L'administration pénitentiaire doit avoir les moyens de travailler sur la réinsertion et la prévention de la récidive, en s'appuyant sur l'action des associations de réinsertion. Les libertés doivent être défendues contre le regain des attitudes nauséabondes qui ont repointé le bout de leur nez lors de la crise sanitaire qui nous frappe.

Etant donné que les magistrats rendent la justice au nom du peuple, il apparait nécessaire que l’organe de contrôle et de sanction des magistrats, en l’occurrence le Conseil Supérieur de la Magistrature, soit contrôlé par le peuple et non plus par les magistrats, car cela crée un état dans l’état hors de tout contrôle citoyen.

Nous proposons que cette organe disciplinaire fonctionne sur la même base qu’une cour d’assise, et ainsi, ce dernier ne pourra plus être sujet à caution, ni considéré comme organisme  partial et paritaire.

 

Il est impératif que les lanceurs d’alerte puissent être beaucoup mieux protégés avec un statut qui leur soit propre et qu’il y ait un réel suivi judiciaire des crimes et délits révélés.

 

 

Culture et médias

Nous constatons que les médias font la part belle au sensationnel qui attire le lecteur ou le téléspectateur au détriment d’articles, de reportages, d’enquêtes et de débats de fond. Les journaux écrivent surtout ce que leurs lecteurs fidèles ont envie de lire et pas ce que leur conscience d’éditorialistes libres aurait envie de coucher sur le papier.

Le flux d’informations accessibles aux citoyenNes est devenu considérable. Une information chasse rapidement l’autre. Les citoyenNes ne sont plus en capacité d’en distinguer la véracité.

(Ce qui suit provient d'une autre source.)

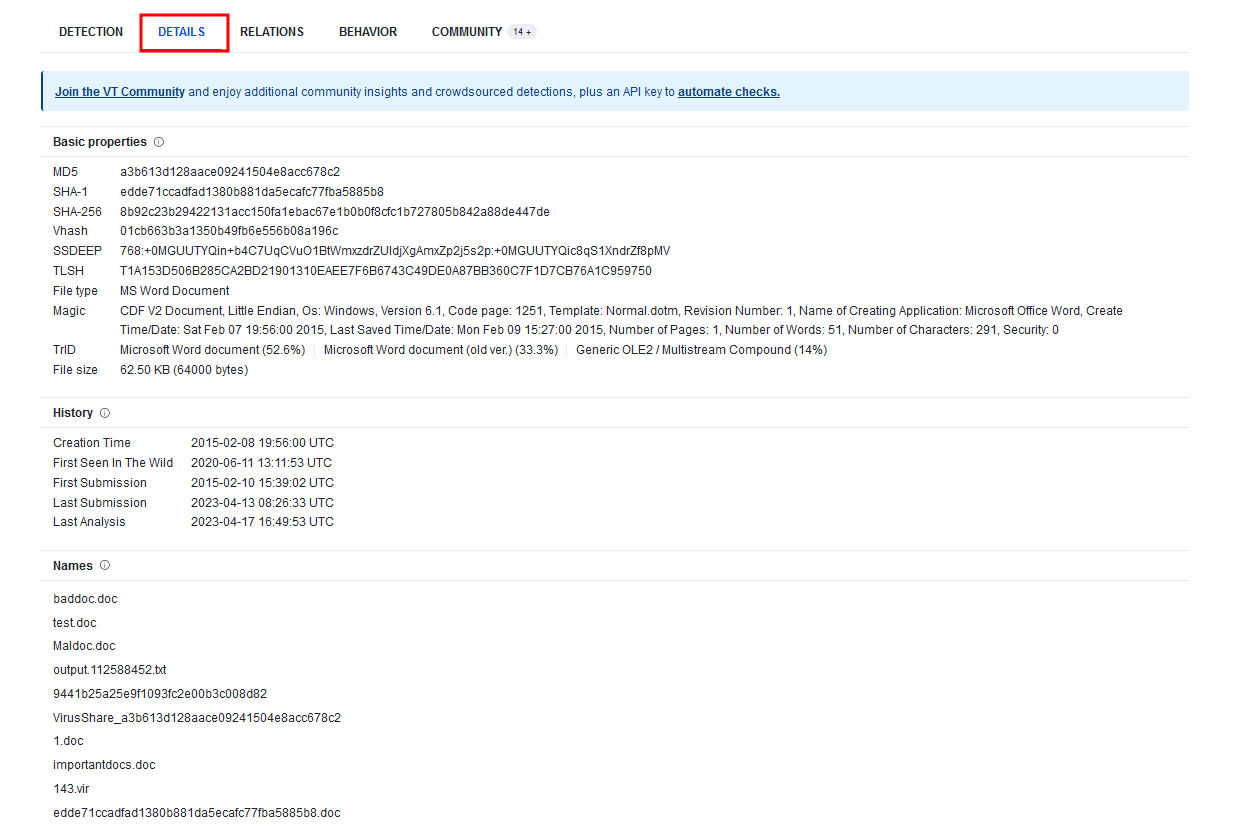This screenshot has width=1237, height=833.
Task: Click the info icon beside Basic properties
Action: (157, 141)
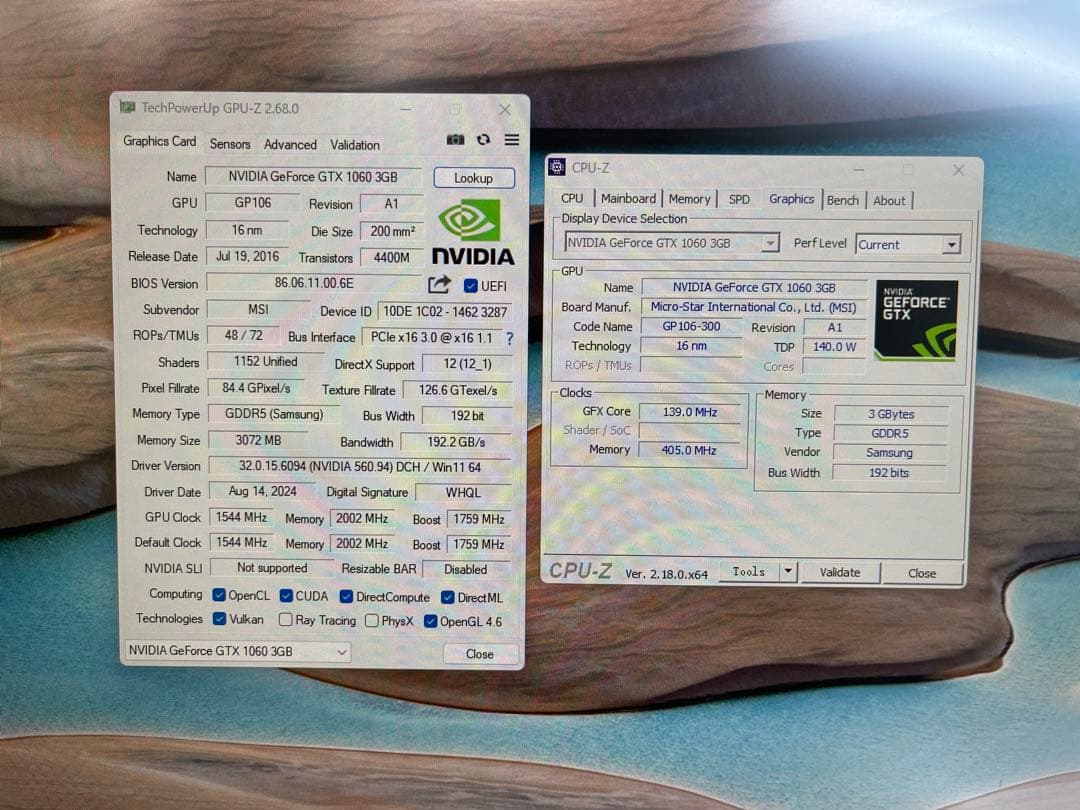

Nous proposons que les citoyenNes quel que soit leur âge soient formés à exercer leur esprit critique dans le cadre de l’éducation nationale, de l’éducation populaire, des associations.

 

Signataires :

Jacques Gruat La Forme, ex-BNA; membre du CFCF, fédération du Rhône ;

Aniami Mchangama, fédération du Val-d'Oise ;

Etienne Trentesaux fédération des Bouches-du-Rhône ;

Martine Charpy, fédération du Rhône ;

Patrick Kineider, fédération du Rhône ;

Dacia Mutulescu fédération de Paris ;

Yves Livenais fédération de la Charente-Maritime ;

Tiffany Ermenault, conseil fédéral du Val-de-Marne ;

Dominique Ramuscello, fédération du Tarn ;

Marie-France Koro, fédération des Français à l'étranger ;

Christophe Fragny, maire de Saint-Léger (58), fédération de la Nièvre ;

Brigitte Nabet Girard, section Vayres - Izon fédération de la Gironde ;

Mylène Canevet fédération du Maine-et-Loire ;

Danielle Le Coq, société civile (22) ;

Anne Laveret, société civile (38) ;

Françoise Gruat, société civile (69).